Après la fusion avortée Siemens/Alstom, un autre géant européen du rail se profile avec le rachat annoncé lundi du canadien…

Après la fusion avortée Siemens/Alstom, un autre géant européen du rail se profile avec le rachat annoncé lundi du canadien Bombardier par le français Alstom. Un nouveau test pour les règles controversées de la concurrence de l’UE.

Mardi, Bruno Le Maire, ministre français des Finances, partisan de ce rapprochement, s’est félicité d’un « très bon entretien » avec la Commissaire européenne à la Concurrence Margrethe Vestager.

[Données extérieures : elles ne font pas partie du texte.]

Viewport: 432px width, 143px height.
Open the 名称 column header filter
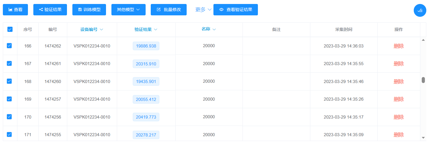(x=209, y=29)
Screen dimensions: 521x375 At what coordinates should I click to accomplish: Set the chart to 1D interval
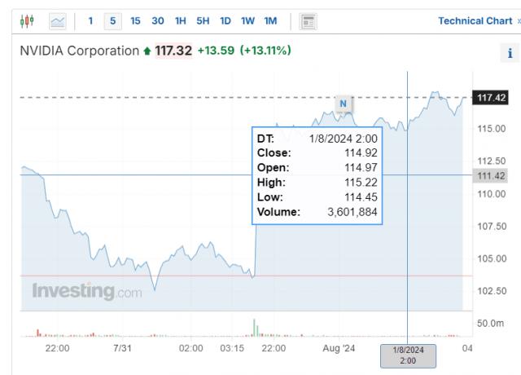click(225, 20)
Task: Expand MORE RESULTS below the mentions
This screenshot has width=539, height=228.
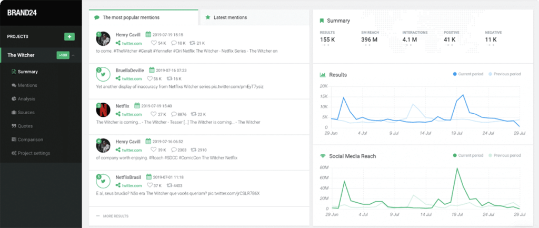Action: [x=115, y=216]
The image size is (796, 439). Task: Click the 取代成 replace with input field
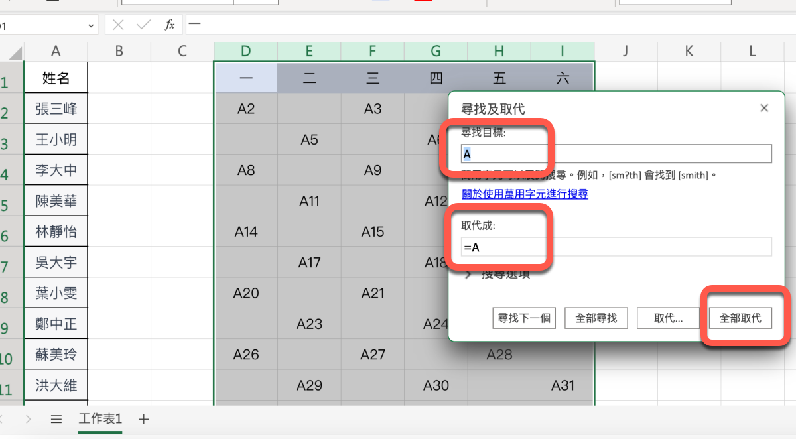pyautogui.click(x=617, y=247)
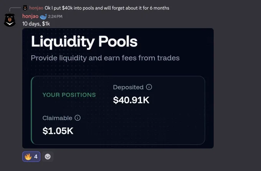The width and height of the screenshot is (261, 171).
Task: Click the Provide liquidity and earn fees subtitle
Action: pyautogui.click(x=105, y=58)
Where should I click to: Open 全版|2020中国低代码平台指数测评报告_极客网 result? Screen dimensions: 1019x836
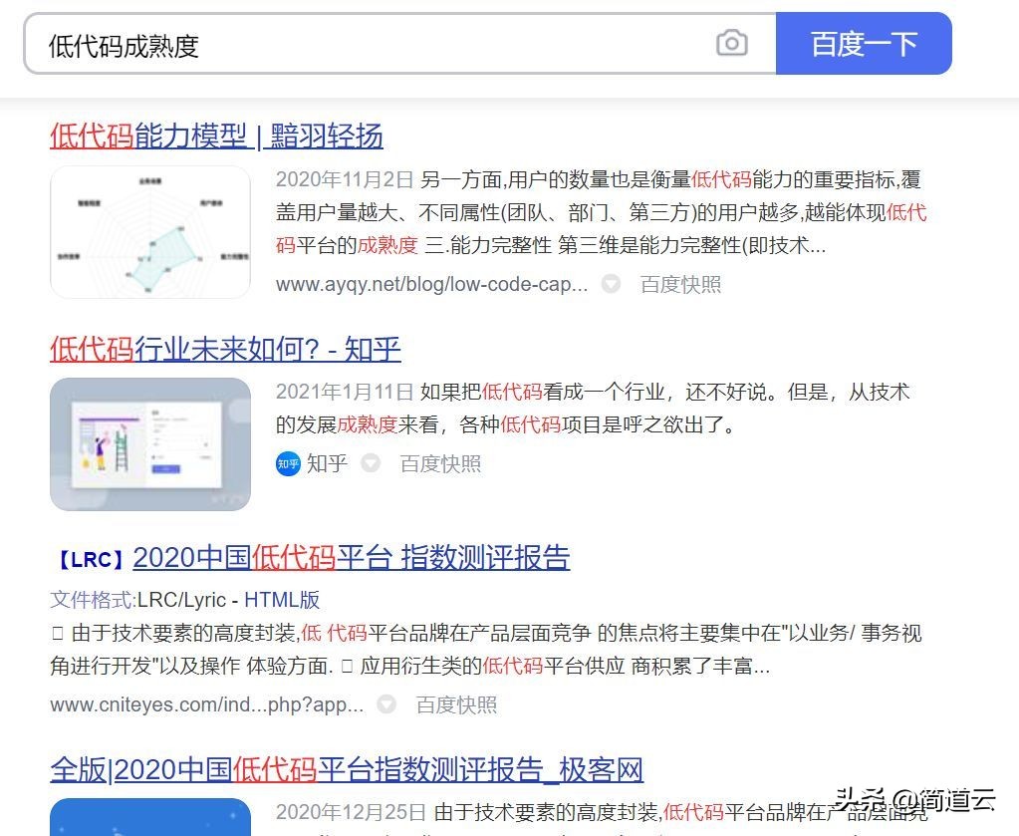tap(347, 769)
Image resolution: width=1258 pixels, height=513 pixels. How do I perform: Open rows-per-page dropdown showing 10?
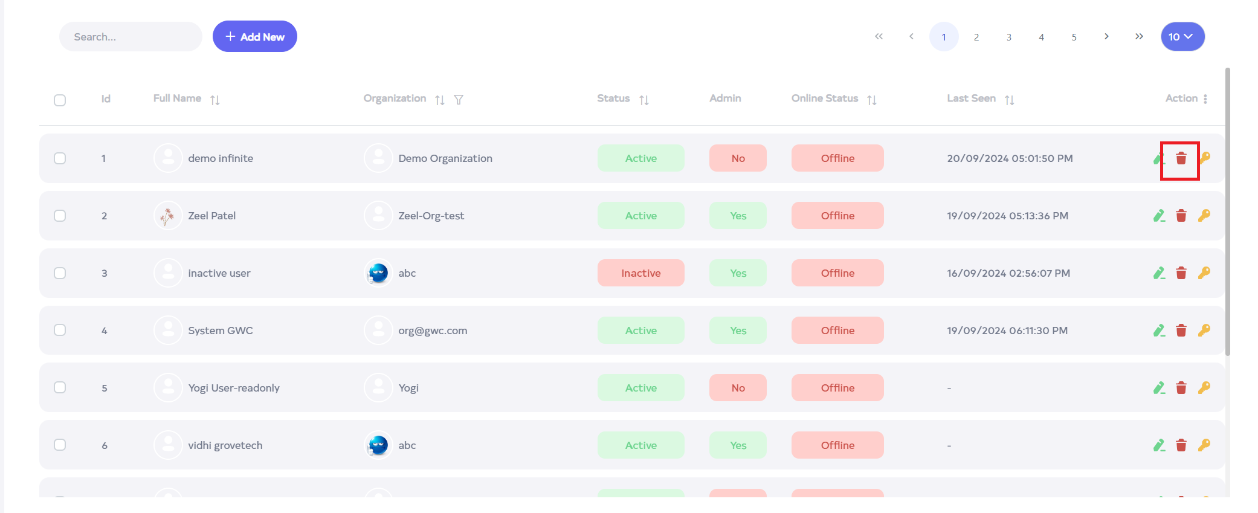click(x=1182, y=37)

Elle avait interdit il y a un an l’union franco-allemande et s’était retrouvée sous le feu des critiques de Berlin et Paris.

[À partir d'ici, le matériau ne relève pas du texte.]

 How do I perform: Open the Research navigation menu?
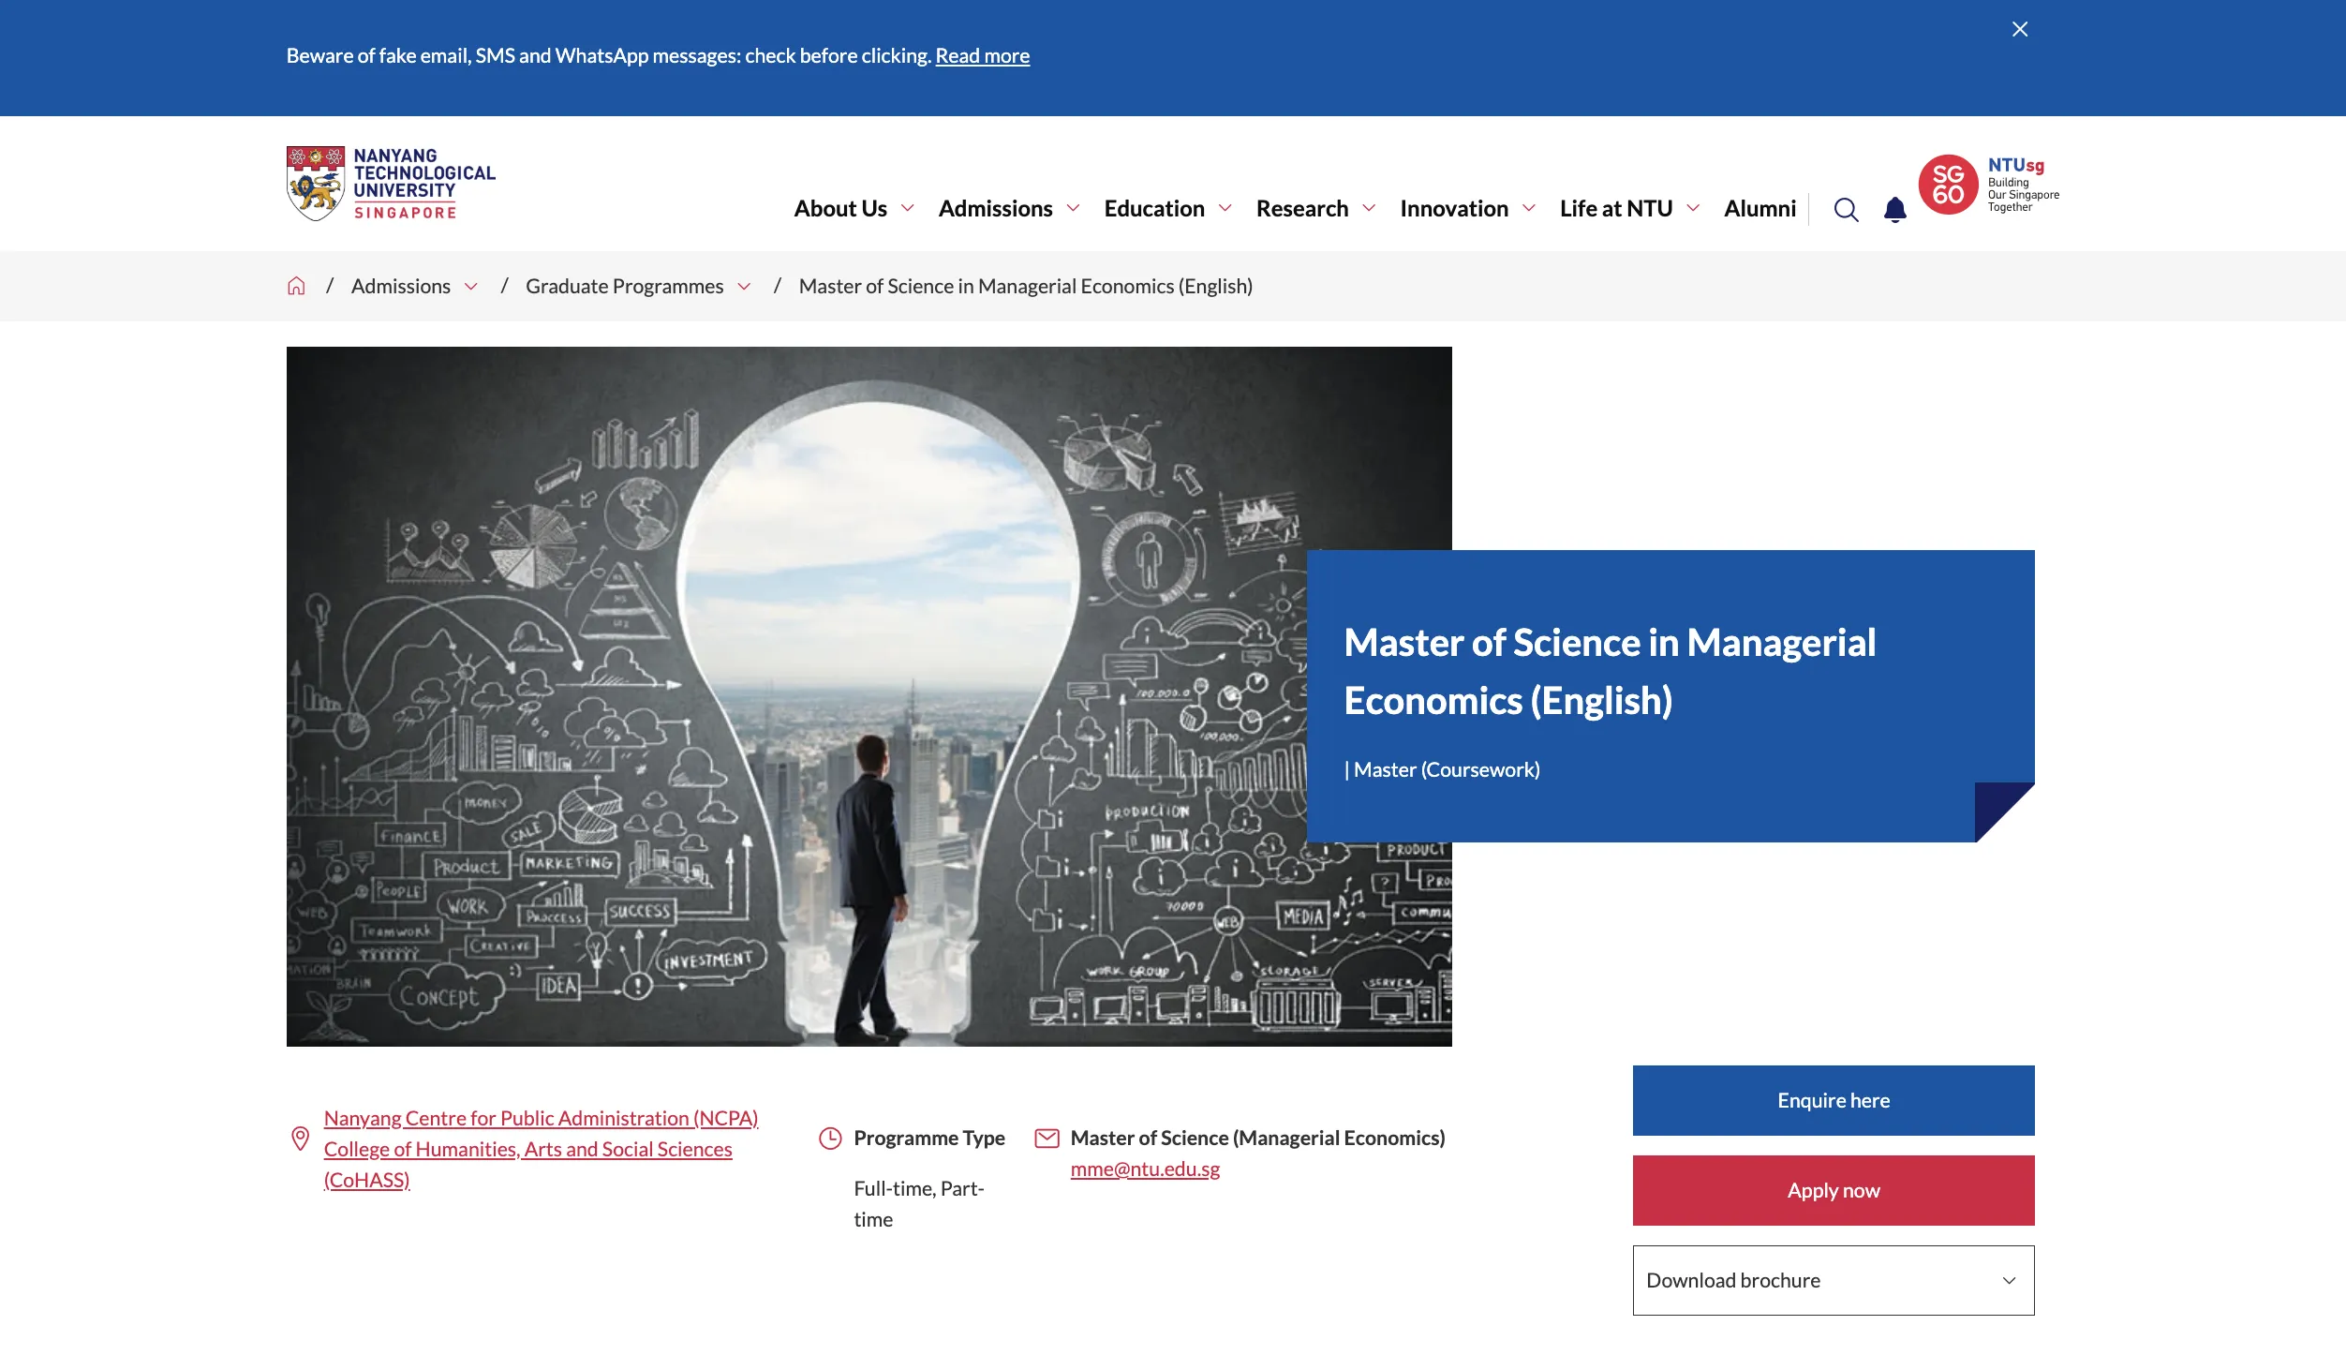pos(1302,208)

– Un veto de l’UE est-il probable ? –

De l’avis général, l’acquisition par Alstom de Bombardier (tramway, métro, train) devrait être moins difficile que le mariage Siemens/Alstom.

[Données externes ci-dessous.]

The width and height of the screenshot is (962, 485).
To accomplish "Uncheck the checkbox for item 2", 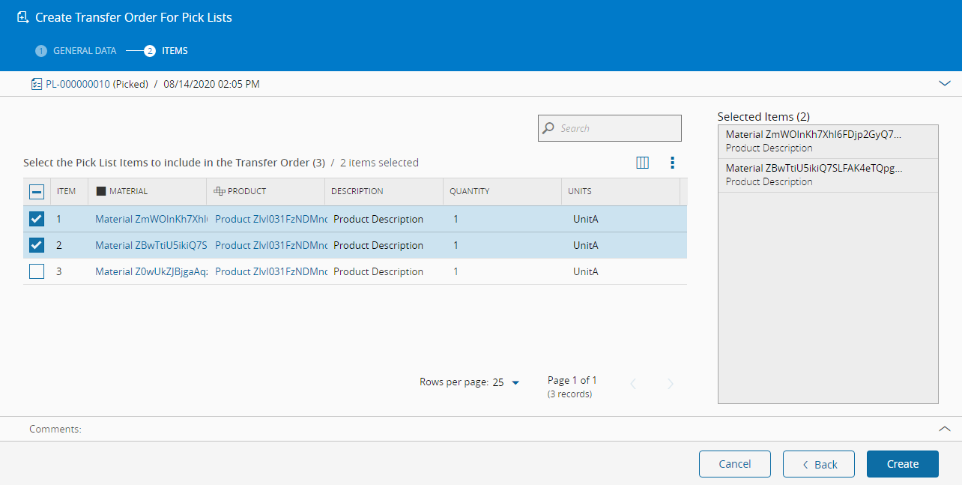I will click(37, 245).
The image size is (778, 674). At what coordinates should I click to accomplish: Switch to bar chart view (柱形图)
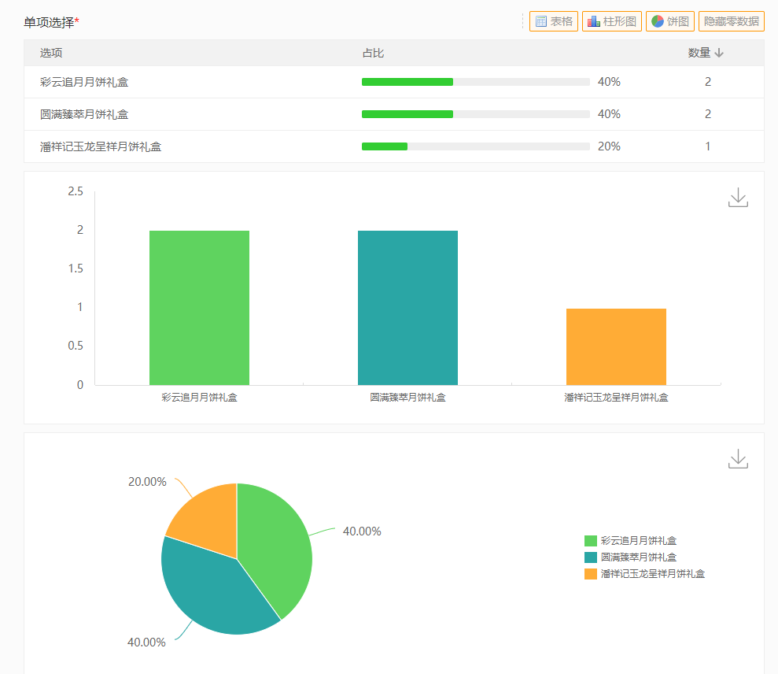(612, 21)
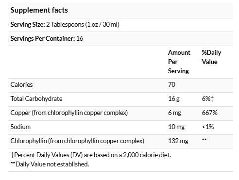Screen dimensions: 239x180
Task: Select the Calories row label
Action: coord(21,85)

Comme l’a souligné lundi le PDG d’Alstom, Henri Poupart-Lafarge, le principal problème il y a un an reposait sur la signalisation ferroviaire: le français et l’allemand étaient très présents sur ce marché stratégique, qui garantit la sécurité des voyageurs tout en permettant d’augmenter les cadences sur des lignes de train et métro frôlant la saturation dans les grandes villes. Or, ce n’est pas le cas de Bombardier.

De plus, le canadien est très peu actif dans le train à grande vitesse. C’était le deuxième écueil à l’union Siemens/Alstom identifié par la Commission européenne: l’allemand fabrique en effet les ICE et Alstom les TGV.

« Les chevauchements sont beaucoup moins grands », résume une source à Bruxelles.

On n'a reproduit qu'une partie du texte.